Exercise: Give the entries again exactly. Skip the pictures.

── Exercise data

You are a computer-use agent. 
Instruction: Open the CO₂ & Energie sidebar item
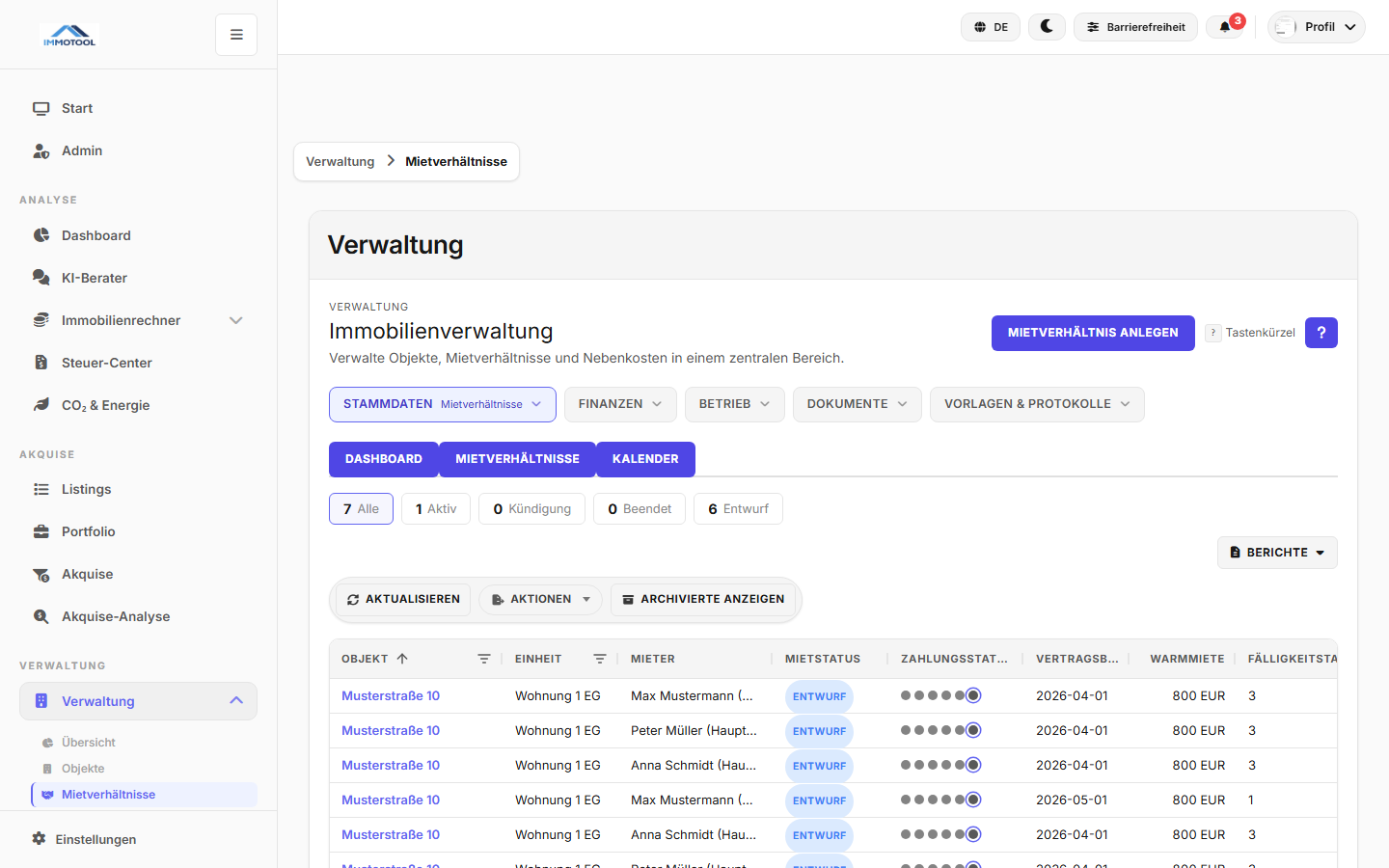[105, 405]
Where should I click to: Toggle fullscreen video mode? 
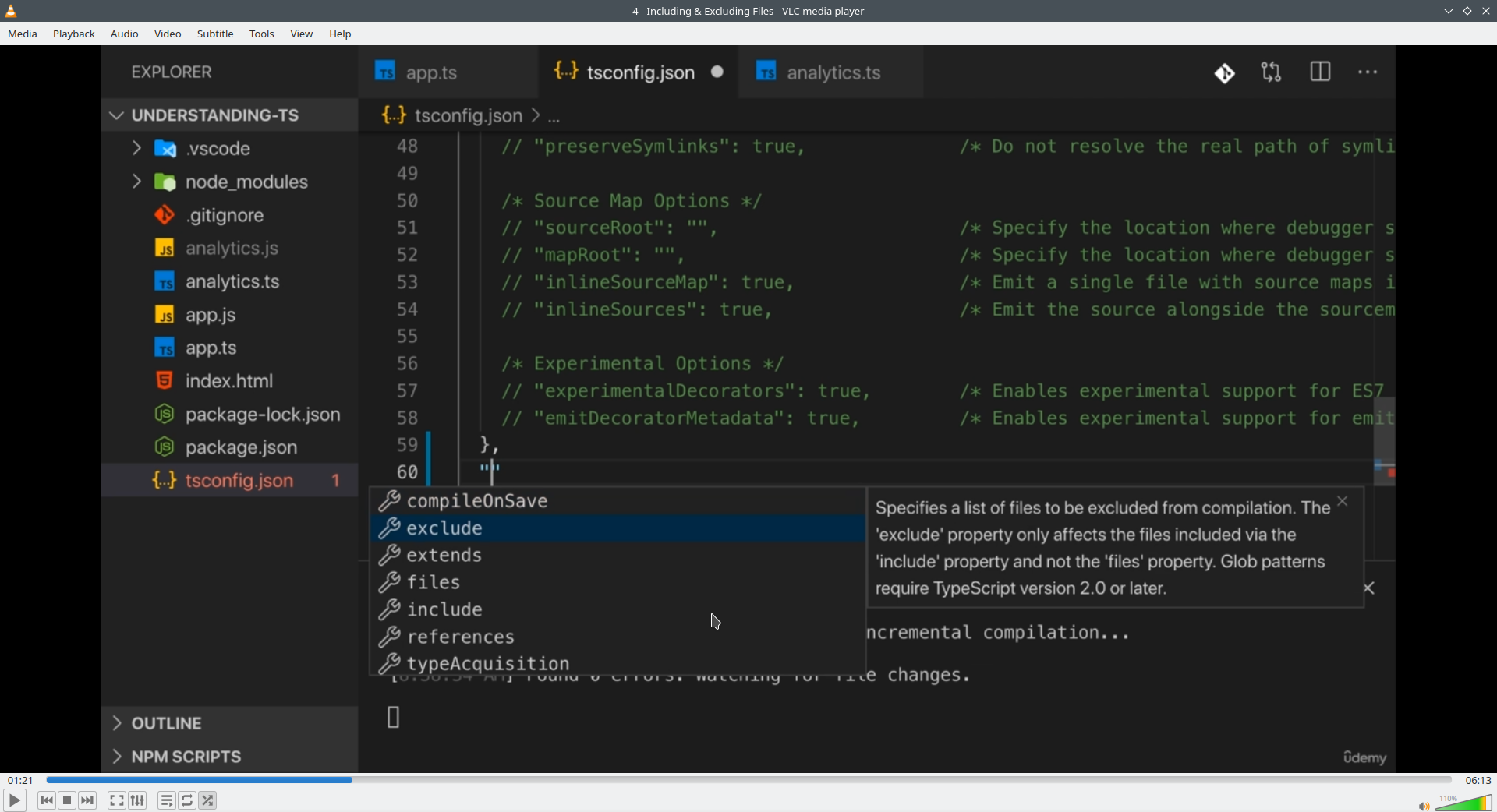[x=117, y=800]
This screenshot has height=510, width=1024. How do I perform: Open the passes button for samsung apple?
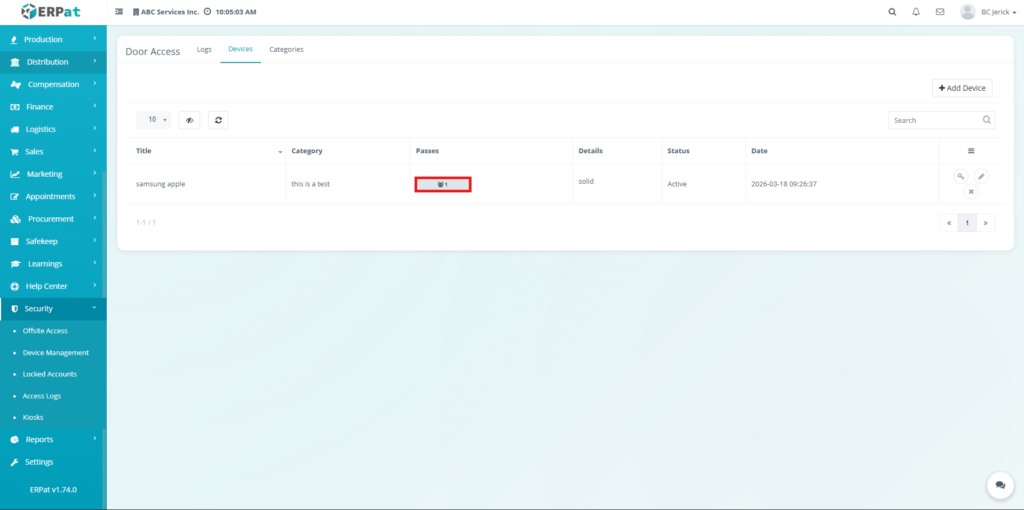tap(442, 184)
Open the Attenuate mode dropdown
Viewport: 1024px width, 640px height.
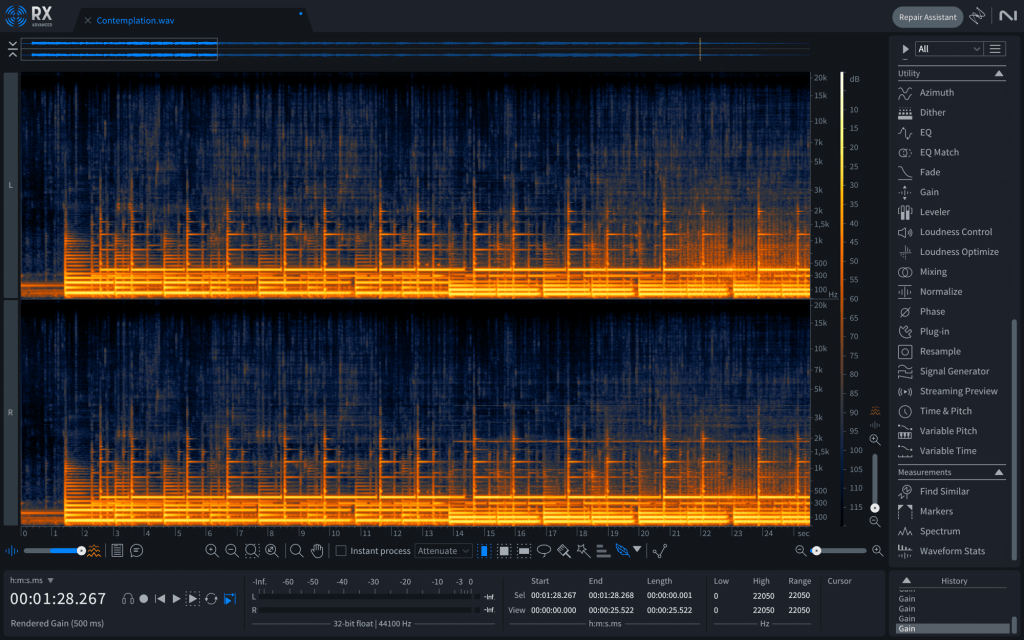(444, 551)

────

Solved exercise:
You are a computer-use agent. 
Instruction: Open the CO₂ & Energie sidebar item
[105, 405]
Where should I click to: Toggle fullscreen video mode? 
[x=117, y=800]
This screenshot has height=510, width=1024. How do I perform: Open the passes button for samsung apple?
tap(442, 184)
Open the Attenuate mode dropdown
Viewport: 1024px width, 640px height.
(444, 551)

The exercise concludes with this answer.